Hepatitis E is a self-limited disease that does not result in chronic infection. While rare in the United States, Hepatitis E is common in many parts of the world. It is transmitted from ingestion of fecal matter, even in microscopic amounts, and is usually associated with contaminated water supply in countries with poor sanitation.

Hepatitis E is most common in developing countries with inadequate water supply and environmental sanitation. Large hepatitis E epidemics have been reported in Asia, the Middle East, Africa, and Central America. People living in refugee camps or overcrowded temporary housing after natural disasters can be particularly at-risk.

HEV genotypes, characteristics, geographic location

Characteristics Genotype 1 Genotype 2 Genotype 3 Genotype 4
Geographic Location Africa and Asia Mexico, West Africa Developed Countries China, Taiwan, Japan
Transmission route Water-borne Fecal- oral  Person to Person Water-borne Fecal-oral Food-borne Food-borne
Groups at high risk for infection Young Adults Young Adults Older Adults (>40 years) and Males
Immuno-compromised persons
Young Adults
Zoonotic transmission No No Yes Yes
Chronic Infection No No Yes No
Occurrence of Outbreaks Common Smaller scale outbreaks Uncommon Uncommon

There is a possibility of zoonotic spread of the virus. HEV RNA (genotypes 3 and 4) had been extracted from pork, boar, and deer meat. Foodborne infection, could occur from consumption of uncooked/undercooked meat or organs from infected animals.

Who should be vaccinated?

There is currently no FDA-approved vaccine for Hepatitis E. In 2012 a recombinant vaccine was approved for use in China.

Symptomatic Hepatitis E in developing countries commonly occurs among older adolescents and young adults (aged 15–44 years). Pregnant women are more likely to experience severe illness including fulminant hepatitis and death.

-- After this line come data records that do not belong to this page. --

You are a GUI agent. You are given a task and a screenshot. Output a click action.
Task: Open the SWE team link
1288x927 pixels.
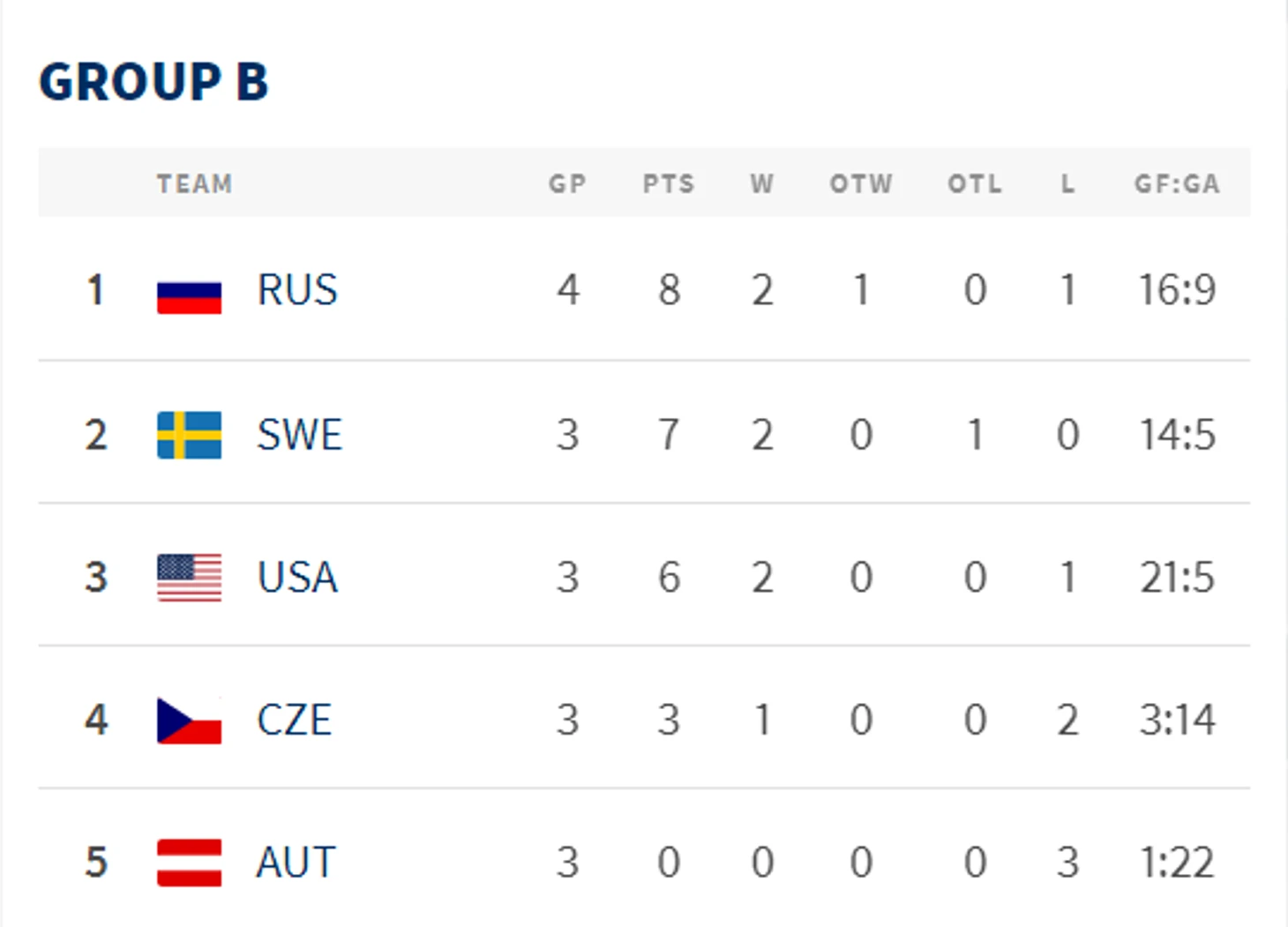pyautogui.click(x=299, y=435)
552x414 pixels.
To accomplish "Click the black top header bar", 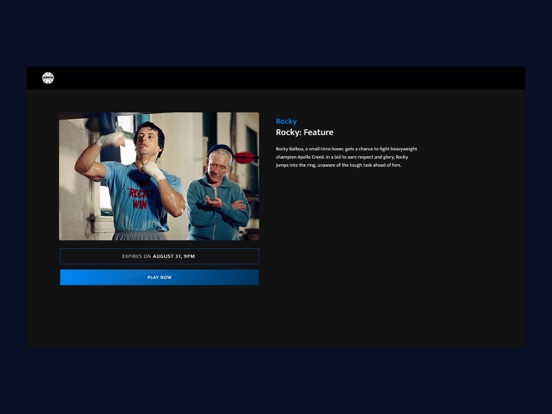I will pos(276,78).
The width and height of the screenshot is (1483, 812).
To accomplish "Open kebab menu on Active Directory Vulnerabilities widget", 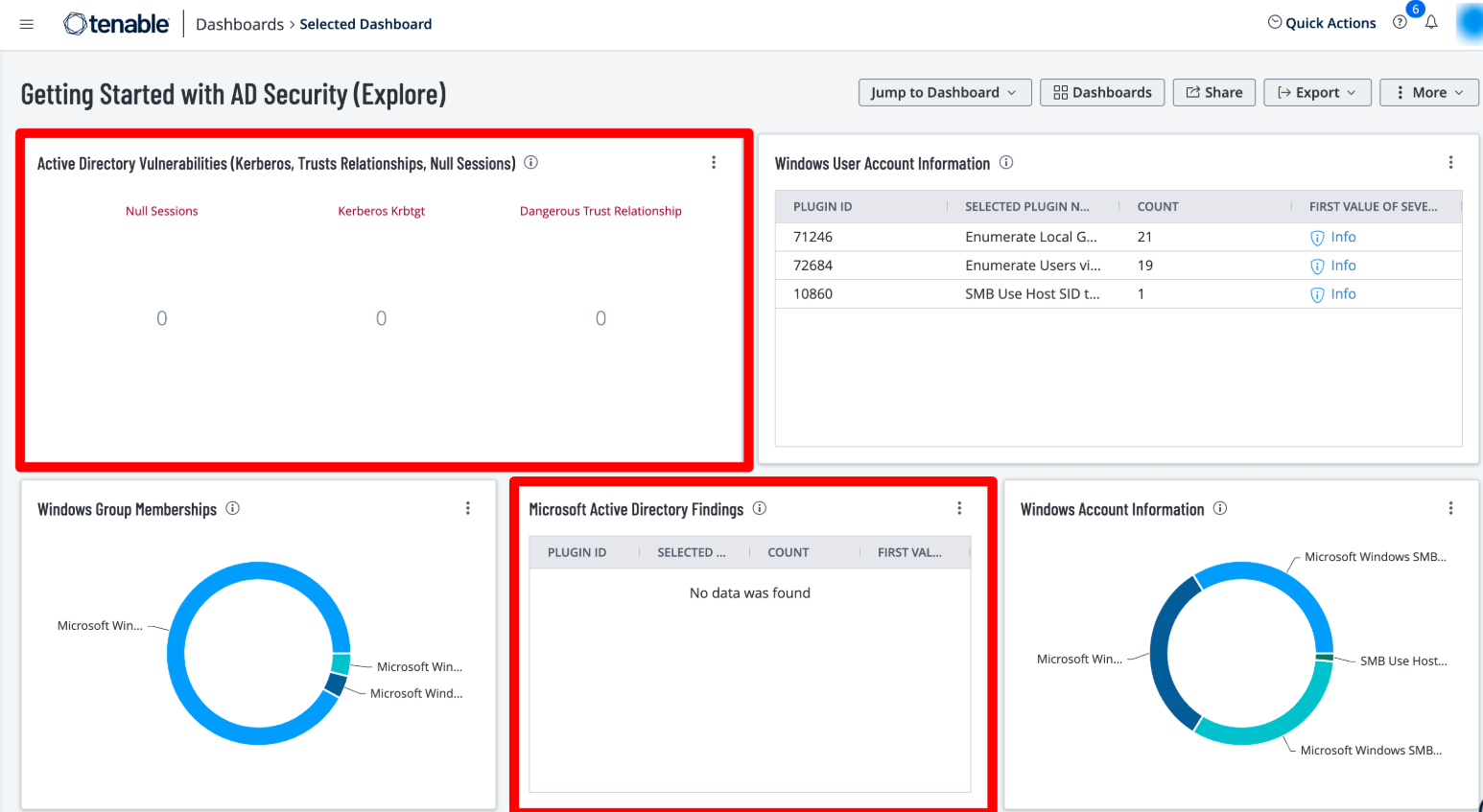I will [x=714, y=163].
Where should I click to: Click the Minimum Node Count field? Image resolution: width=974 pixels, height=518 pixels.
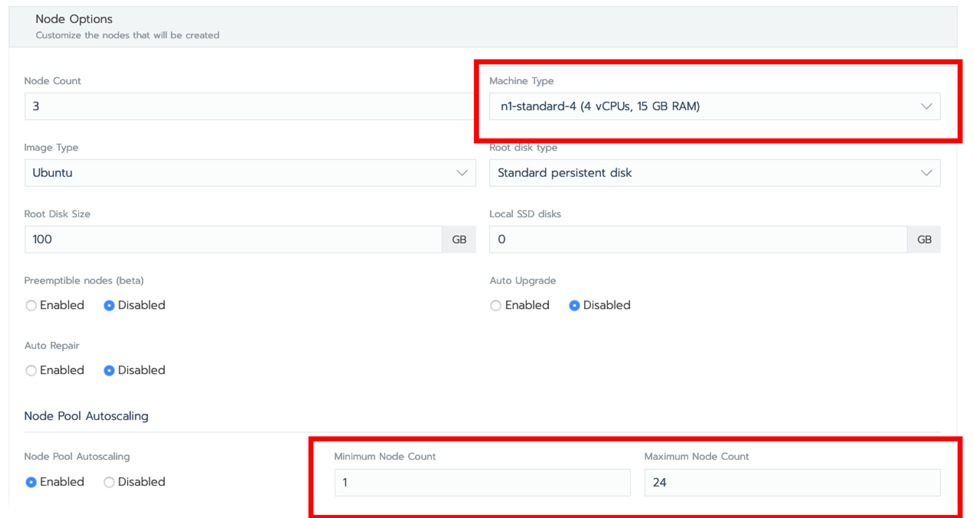[x=482, y=483]
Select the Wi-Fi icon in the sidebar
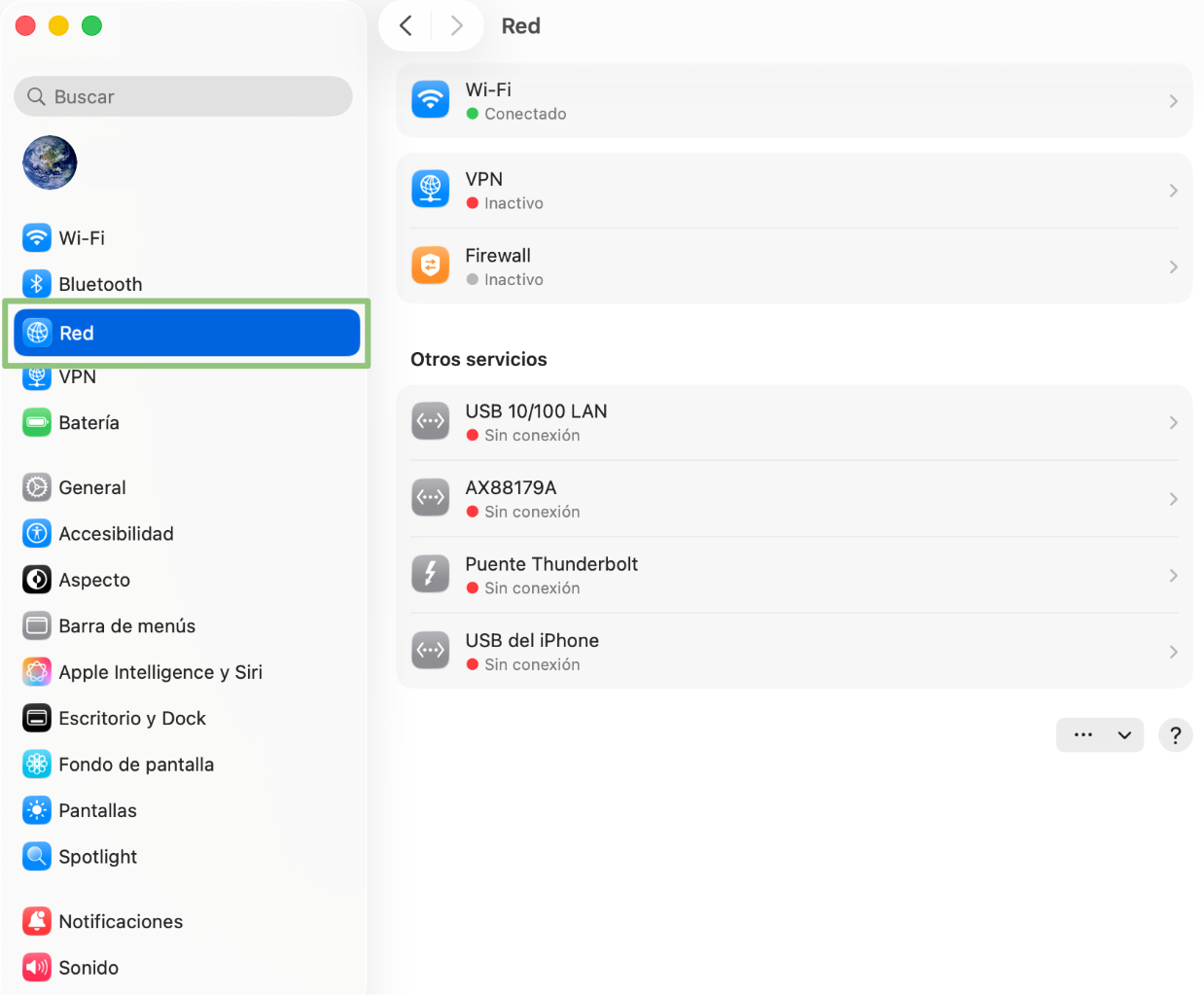1204x997 pixels. pos(36,237)
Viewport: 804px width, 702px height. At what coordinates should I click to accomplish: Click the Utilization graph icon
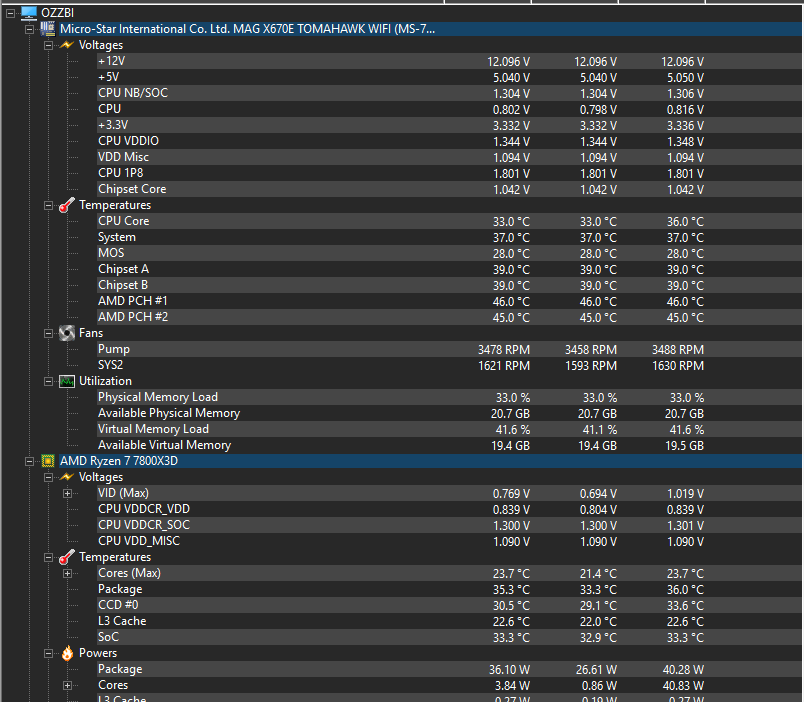[x=67, y=381]
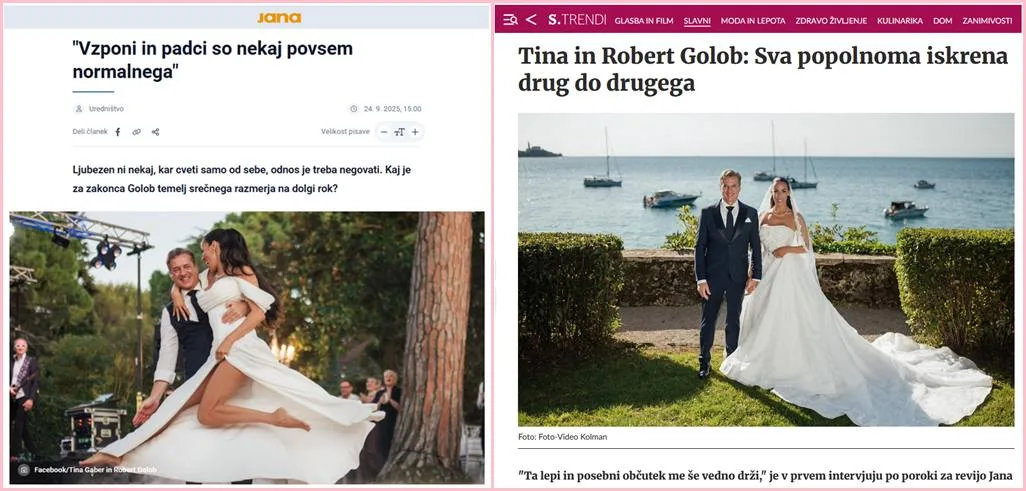Open the wedding photo by the sea
Image resolution: width=1026 pixels, height=491 pixels.
click(766, 270)
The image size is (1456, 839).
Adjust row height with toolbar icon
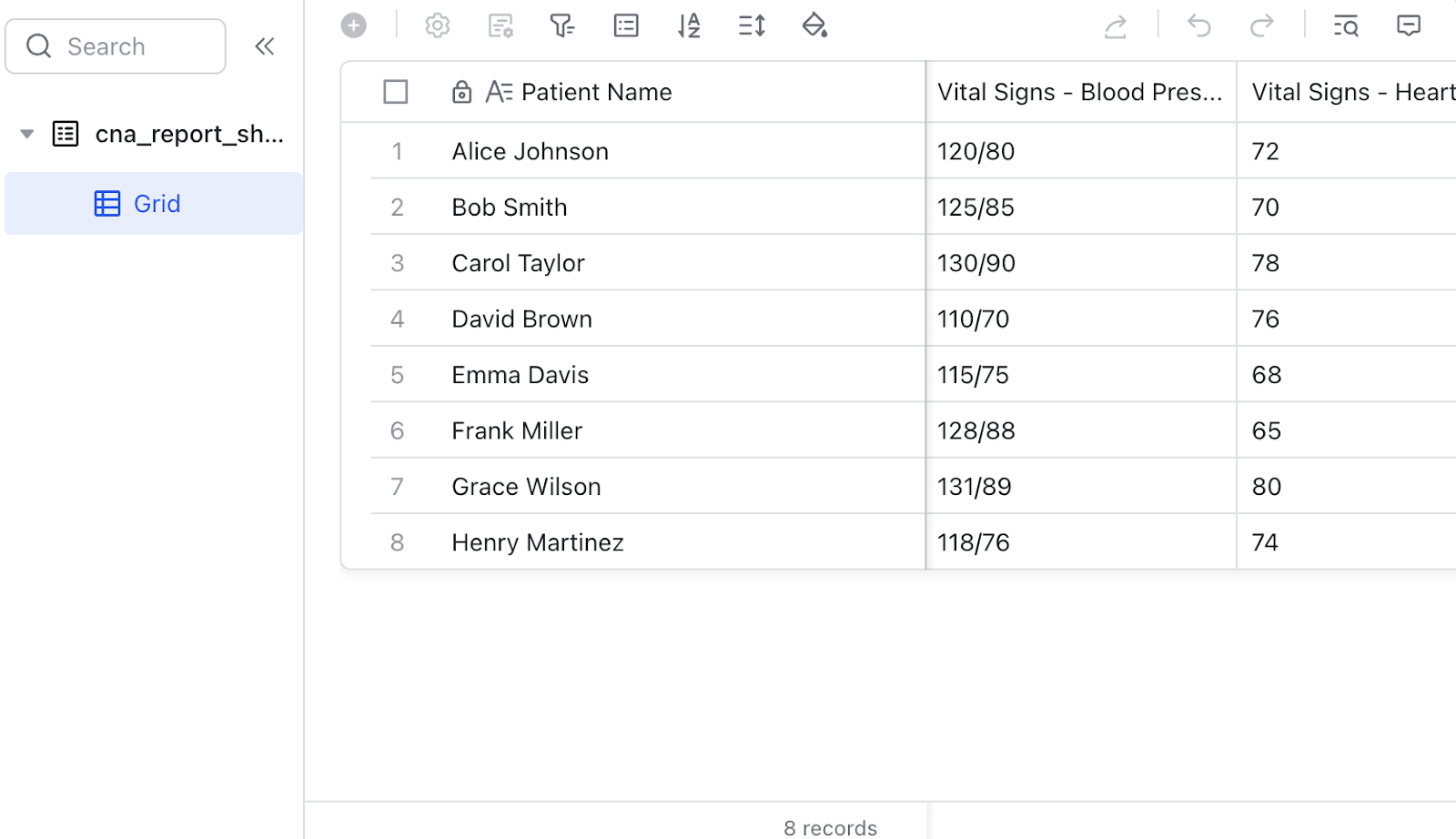pos(752,25)
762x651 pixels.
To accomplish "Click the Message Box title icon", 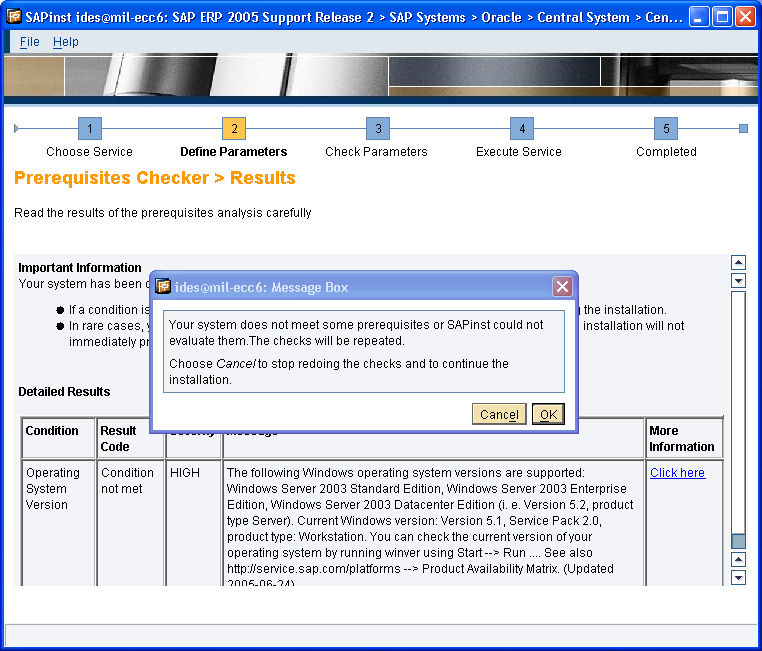I will click(164, 287).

In developed countries, sporadic cases due to HEV genotype 3 mainly affect older men (>40 years of age). Acute and chronic HEV infection occur in solid organ transplant recipients on immunosuppressant therapy.

Incubation period

15 to 60 days, average 40 days.

Treatment

There is no specific antiviral therapy for acute Hepatitis E. Physicians should offer supportive therapy. Patients are typically advised to rest, get adequate nutrition and fluids, avoid alcohol, and check with their physician before taking any medications that can damage the liver, especially acetaminophen. Hospitalization is sometimes required in severe cases and should be considered for pregnant women.

Most people with Hepatitis E recover completely. During HEV outbreaks, the overall case-fatality rate is about 1%. However, for pregnant women, Hepatitis E can be a serious illness with mortality reaching 10%–30% in their third trimester of pregnancy. Hepatitis E could also be serious among persons with preexisting chronic liver disease resulting in decompensated liver disease and death. Similarly high mortality occurs solid organ transplant recipients on immunosuppressive therapy.

How is it prevented?

Prevention of Hepatitis E relies primarily on good sanitation and the availability of clean drinking water.

Boiling and chlorination of water will inactivate HEV.

Avoiding raw pork and venison can reduce the risk of HEV genotype 3 transmission.

Immune globulin is not effective in preventing Hepatitis E.

 

 

* The Content is not intended to be a substitute for professional medical advice, diagnosis, or treatment. Always seek the advice of your physician or other qualified health provider with any questions you may have regarding a medical condition.